N°99

Meeting de gratte-ciel. Une installation de Séverine Hubard

À travers son installation Palatinum dans le cadre de la récente exposition (15 octobre - 6 novembre 2010) DENSITÉ à la Maison Salvan de Labège (Haute-Garonne), Séverine Hubard convie le public à ce qu’elle nomme, elle-même, un «meeting de gratte-ciel».

L’installation est composée de quatorze sculptures renvoyant explicitement aux bâtis originaux.

Palatinum (cliché: S. Hubard, 2010). Avec l’aimable autorisation de l’artiste.

L’artiste est coutumière de constructions tridimensionnelles qui empruntent beaucoup aux domaines de l’architecture et de l’urbanisme. Pour le projet dont il est question ici, la réunion de structures verticales fait office de creuset en permettant un dialogue entre le «vieil» Empire State Building de New York et la Millenium Tower en projet de Tokyo; la Banque Nationale de la clinquante ville de Dubaï et l’hôtel Ryugyong, non achevé à ce jour, de la terne métropole nord-coréenne, Pyongyang; les rondeurs de la Tour Agbar de Barcelone et le rigorisme parallélépipédique de la Willis Tower de Chicago; ...

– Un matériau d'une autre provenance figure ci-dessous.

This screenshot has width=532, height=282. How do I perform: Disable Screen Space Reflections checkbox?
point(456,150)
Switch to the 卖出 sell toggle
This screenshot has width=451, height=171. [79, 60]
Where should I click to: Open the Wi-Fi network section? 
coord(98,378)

Séverine Hubard est sculpteur, elle apporte ainsi, bien entendu, sa lecture et son langage dans cette proposition artistique. Elle choisit de prendre à rebours les représentations que l’on peut avoir au sujet de l’architecture monumentale des gratte-ciel, et ce de deux manières au moins. D’une part, elle fait le choix d’inverser le rapport d’échelle que les individus entretiennent avec ces édifices. À la manière d’un Gulliver en situation de découverte de l’île de Lilliput, le public se retrouve ainsi à surplomber des bâtiments, à se pencher pour en appréhender les détails. D’autre part, elle recourt à des matériaux relativement communs pour le façonnage des différentes sculptures: tasseaux en sapin brut, bandes adhésives, planches en mélaminé destinées aux cuisines et salles de bains, tubes de PVC gris de plomberie, plaques de plastique alvéolé destinées aux serres... autant de matériaux normalisés issus de magasins de bricolage. Leur réemploi dans ce contexte tranche avec le somptuaire, l’ostentatoire parfois, d’édifices verticaux dont la destinée est de devenir des sortes de «marqueurs spatiaux».

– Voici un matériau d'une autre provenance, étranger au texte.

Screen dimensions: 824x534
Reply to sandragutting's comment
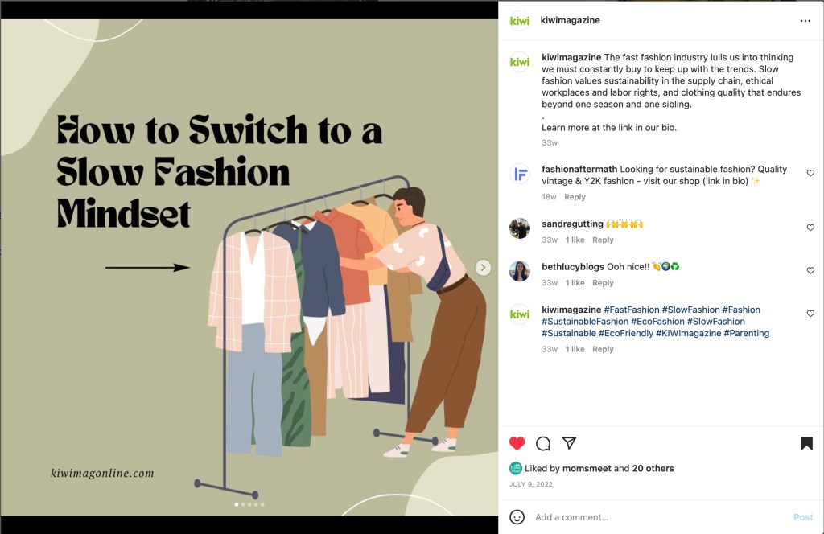(x=603, y=240)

Malgré ces «dérèglements» formels, l’installation comporte un certain nombre de caractéristiques fidèles à la réalité des modèles. Effectivement, confronté aux constructions réduites, le public identifie aisément les prototypes architecturaux. La dimension symbolique et la fonction emblématique de l’édifice opèrent bel et bien; le visiteur dira plus aisément «là, c’est New York» plutôt que «là, c'est la Trump World Tower». Par ailleurs, l’architecture monumentale des mégapoles mondiales a un pouvoir de fascination que l’on retrouve dans l’installation. L’utilisation d’une machine à fumée, qui plonge à la fois les sculptures et les visiteurs dans un brouillard, crée un vis-à-vis saisissant, un espace de rencontre à l’ambiance diaphane et ouatée, merveilleuse et qui incite au rêve. Enfin, une forme de «pensée de la ville» semble être à l’œuvre dans le travail de l’artiste. Un protocole précis a dicté la mise en œuvre du projet artistique. Séverine Hubard a préalablement dessiné des plans, choisi des matériaux, réalisé les pièces en fonction de contraintes de structures puis disposé les différents gratte-ciel dans le lieu d’exposition au regard de l’implantation et de la situation de chacun, en quelque sorte à la recherche du meilleur fonctionnement global.